[Rows of pointing data]
########

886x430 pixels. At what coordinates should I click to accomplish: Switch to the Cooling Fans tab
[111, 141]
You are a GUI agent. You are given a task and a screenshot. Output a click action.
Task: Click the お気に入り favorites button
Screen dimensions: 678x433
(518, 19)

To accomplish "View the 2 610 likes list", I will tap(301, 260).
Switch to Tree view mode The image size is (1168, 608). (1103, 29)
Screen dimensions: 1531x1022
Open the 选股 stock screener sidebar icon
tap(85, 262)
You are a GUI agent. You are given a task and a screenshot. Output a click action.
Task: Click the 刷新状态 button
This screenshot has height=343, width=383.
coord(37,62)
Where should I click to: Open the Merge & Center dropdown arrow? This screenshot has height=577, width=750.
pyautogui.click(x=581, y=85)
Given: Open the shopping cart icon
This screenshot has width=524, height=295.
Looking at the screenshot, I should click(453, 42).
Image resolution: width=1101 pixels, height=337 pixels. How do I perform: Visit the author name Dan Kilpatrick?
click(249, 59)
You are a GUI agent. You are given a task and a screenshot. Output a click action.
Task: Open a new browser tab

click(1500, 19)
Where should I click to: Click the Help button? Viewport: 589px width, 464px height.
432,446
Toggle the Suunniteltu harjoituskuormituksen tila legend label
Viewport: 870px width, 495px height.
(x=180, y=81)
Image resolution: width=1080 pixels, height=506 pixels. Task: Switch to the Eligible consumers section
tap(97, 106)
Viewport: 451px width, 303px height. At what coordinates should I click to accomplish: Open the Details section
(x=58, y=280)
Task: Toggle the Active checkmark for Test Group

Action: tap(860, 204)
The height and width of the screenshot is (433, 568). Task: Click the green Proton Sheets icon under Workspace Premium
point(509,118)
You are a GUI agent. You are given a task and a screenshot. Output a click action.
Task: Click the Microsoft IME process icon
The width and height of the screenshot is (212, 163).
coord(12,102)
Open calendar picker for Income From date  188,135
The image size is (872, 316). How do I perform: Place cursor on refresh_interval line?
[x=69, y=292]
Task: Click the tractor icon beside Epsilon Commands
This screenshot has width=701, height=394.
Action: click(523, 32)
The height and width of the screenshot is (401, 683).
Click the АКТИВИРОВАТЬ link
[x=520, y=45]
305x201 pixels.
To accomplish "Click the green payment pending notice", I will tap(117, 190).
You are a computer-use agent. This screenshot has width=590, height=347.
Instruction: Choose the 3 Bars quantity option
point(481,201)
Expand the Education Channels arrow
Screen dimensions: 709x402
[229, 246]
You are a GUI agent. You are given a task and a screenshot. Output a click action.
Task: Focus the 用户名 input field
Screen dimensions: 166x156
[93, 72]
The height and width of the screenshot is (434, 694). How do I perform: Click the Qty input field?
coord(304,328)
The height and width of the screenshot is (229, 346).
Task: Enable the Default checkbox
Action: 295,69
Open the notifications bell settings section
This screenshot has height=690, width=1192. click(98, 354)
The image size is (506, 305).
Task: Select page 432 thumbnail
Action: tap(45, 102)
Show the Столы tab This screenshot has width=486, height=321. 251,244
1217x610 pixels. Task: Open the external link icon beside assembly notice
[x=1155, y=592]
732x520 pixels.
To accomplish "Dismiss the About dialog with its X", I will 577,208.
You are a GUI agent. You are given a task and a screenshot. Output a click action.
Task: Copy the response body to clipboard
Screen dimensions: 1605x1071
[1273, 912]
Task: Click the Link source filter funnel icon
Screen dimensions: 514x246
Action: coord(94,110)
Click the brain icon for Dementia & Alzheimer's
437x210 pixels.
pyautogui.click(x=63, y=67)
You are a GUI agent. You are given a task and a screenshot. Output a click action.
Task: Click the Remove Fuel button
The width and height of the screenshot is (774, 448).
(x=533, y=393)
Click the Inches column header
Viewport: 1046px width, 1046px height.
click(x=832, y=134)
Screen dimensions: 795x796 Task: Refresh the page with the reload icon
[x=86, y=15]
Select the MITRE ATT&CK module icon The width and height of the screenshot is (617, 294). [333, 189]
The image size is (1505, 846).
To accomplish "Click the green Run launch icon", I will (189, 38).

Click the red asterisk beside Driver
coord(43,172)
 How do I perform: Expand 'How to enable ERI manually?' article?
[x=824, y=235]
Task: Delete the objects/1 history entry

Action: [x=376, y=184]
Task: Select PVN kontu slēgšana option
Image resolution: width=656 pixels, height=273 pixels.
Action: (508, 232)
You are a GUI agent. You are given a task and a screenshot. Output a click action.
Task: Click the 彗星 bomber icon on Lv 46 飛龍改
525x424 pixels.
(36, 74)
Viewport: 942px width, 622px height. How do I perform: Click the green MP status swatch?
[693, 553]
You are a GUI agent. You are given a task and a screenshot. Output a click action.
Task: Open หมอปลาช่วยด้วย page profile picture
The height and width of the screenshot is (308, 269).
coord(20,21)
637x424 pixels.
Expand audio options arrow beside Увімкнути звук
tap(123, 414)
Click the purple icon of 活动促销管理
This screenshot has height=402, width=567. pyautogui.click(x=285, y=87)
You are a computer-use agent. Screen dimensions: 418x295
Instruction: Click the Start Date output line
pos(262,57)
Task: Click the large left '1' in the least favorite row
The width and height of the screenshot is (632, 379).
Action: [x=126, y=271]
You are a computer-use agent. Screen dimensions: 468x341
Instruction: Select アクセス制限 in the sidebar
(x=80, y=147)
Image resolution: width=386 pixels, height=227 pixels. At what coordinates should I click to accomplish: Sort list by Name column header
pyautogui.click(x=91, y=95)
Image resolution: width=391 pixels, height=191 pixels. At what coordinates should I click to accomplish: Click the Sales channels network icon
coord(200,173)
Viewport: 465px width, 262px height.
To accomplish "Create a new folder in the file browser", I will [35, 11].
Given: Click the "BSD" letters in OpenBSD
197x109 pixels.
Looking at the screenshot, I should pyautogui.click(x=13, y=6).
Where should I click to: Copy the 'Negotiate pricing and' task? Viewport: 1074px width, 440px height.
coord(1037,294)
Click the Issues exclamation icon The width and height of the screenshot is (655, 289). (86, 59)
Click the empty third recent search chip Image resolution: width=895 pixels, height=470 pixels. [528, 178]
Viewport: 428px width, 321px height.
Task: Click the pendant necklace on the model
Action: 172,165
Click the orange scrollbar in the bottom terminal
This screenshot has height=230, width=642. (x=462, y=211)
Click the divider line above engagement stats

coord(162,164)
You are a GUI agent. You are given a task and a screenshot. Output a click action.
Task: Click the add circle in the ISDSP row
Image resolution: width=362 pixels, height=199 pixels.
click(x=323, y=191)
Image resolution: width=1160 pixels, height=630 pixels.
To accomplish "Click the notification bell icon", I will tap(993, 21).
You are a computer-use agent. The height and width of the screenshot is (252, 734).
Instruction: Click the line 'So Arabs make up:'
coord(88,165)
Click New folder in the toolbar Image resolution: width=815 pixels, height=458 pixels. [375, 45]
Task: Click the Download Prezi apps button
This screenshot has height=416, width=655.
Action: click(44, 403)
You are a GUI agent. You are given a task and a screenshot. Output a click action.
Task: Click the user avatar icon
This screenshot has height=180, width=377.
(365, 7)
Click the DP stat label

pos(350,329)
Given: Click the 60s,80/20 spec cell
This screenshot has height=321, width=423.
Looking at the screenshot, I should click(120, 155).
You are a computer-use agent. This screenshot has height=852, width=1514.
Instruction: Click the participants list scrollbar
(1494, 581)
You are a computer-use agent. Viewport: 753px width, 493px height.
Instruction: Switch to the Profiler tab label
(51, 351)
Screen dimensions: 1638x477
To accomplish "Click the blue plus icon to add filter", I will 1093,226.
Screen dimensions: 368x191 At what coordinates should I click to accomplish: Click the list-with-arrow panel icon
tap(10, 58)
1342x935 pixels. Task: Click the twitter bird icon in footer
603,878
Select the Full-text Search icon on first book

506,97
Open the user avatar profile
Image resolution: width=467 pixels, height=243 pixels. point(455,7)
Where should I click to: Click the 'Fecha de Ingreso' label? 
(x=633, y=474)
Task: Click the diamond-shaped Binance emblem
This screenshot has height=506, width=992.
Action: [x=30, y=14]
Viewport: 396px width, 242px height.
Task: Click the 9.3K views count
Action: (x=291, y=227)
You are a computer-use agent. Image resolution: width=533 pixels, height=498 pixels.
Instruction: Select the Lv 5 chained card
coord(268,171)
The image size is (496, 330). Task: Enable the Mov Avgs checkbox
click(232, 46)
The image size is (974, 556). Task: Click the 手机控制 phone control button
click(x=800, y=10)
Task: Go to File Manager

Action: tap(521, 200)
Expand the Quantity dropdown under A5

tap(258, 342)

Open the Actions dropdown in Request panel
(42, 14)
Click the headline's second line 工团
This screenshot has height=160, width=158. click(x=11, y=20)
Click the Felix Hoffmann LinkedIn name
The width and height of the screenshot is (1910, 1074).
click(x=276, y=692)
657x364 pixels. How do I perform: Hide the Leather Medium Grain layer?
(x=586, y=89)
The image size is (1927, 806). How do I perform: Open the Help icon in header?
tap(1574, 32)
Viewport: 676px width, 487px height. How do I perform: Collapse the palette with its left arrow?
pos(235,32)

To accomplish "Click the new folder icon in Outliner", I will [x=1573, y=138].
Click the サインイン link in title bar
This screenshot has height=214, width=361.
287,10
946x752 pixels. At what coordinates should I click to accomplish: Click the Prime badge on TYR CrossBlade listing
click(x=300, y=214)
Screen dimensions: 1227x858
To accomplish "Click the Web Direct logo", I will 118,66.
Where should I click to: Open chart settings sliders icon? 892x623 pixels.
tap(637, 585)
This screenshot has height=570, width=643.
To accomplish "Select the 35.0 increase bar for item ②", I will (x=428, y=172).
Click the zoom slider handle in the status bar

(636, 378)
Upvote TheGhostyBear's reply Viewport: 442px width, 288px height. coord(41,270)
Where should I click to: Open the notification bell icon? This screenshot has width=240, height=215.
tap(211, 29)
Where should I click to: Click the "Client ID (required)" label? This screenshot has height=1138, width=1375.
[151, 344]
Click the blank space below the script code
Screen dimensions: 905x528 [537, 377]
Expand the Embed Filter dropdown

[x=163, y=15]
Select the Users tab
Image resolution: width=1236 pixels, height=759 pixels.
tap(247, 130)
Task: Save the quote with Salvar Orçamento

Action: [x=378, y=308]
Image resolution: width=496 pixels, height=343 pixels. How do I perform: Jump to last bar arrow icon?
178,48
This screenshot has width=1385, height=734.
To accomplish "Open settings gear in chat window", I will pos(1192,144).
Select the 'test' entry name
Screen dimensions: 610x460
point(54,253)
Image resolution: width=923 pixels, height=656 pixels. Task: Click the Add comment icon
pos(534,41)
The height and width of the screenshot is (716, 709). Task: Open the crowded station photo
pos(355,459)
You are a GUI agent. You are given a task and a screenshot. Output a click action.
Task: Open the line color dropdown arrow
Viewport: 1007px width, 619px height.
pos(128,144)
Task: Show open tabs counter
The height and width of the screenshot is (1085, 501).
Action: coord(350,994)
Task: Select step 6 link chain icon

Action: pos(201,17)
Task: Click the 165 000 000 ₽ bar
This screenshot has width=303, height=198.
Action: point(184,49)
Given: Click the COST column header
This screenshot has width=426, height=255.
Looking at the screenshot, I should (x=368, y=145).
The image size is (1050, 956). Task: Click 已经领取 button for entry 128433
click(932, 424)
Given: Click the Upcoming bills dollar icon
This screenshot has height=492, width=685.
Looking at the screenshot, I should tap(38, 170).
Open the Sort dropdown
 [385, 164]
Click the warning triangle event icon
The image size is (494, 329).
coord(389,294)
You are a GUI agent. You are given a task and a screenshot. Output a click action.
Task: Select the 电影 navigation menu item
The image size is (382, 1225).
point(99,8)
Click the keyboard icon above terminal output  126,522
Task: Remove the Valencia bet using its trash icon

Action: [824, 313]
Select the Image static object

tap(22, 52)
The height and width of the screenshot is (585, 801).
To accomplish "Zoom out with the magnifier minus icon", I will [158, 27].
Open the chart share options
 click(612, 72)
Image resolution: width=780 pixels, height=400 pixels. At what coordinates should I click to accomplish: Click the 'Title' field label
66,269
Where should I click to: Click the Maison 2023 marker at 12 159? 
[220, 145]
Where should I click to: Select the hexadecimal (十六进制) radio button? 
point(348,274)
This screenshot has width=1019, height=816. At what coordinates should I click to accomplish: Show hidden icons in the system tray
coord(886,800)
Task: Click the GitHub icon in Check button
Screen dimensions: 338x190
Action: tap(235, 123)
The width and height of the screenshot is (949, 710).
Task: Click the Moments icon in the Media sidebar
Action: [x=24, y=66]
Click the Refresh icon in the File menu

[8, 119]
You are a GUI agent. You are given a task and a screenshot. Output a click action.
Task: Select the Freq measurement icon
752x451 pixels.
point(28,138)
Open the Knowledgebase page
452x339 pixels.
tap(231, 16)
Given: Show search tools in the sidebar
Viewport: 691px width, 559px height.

########

### TASK STATEMENT
Starting at the line that contains "Task: Click the diamond-shaped Binance emblem" and ending with the line that contains "click(232, 46)", rewrite those rows with "checkbox" swapped for "tick box" and nothing else changed.

### WRITTEN REPLY
Task: Click the diamond-shaped Binance emblem
This screenshot has height=506, width=992.
Action: [x=30, y=14]
Viewport: 396px width, 242px height.
Task: Click the 9.3K views count
Action: (x=291, y=227)
You are a computer-use agent. Image resolution: width=533 pixels, height=498 pixels.
Instruction: Select the Lv 5 chained card
coord(268,171)
The image size is (496, 330). Task: Enable the Mov Avgs tick box
click(232, 46)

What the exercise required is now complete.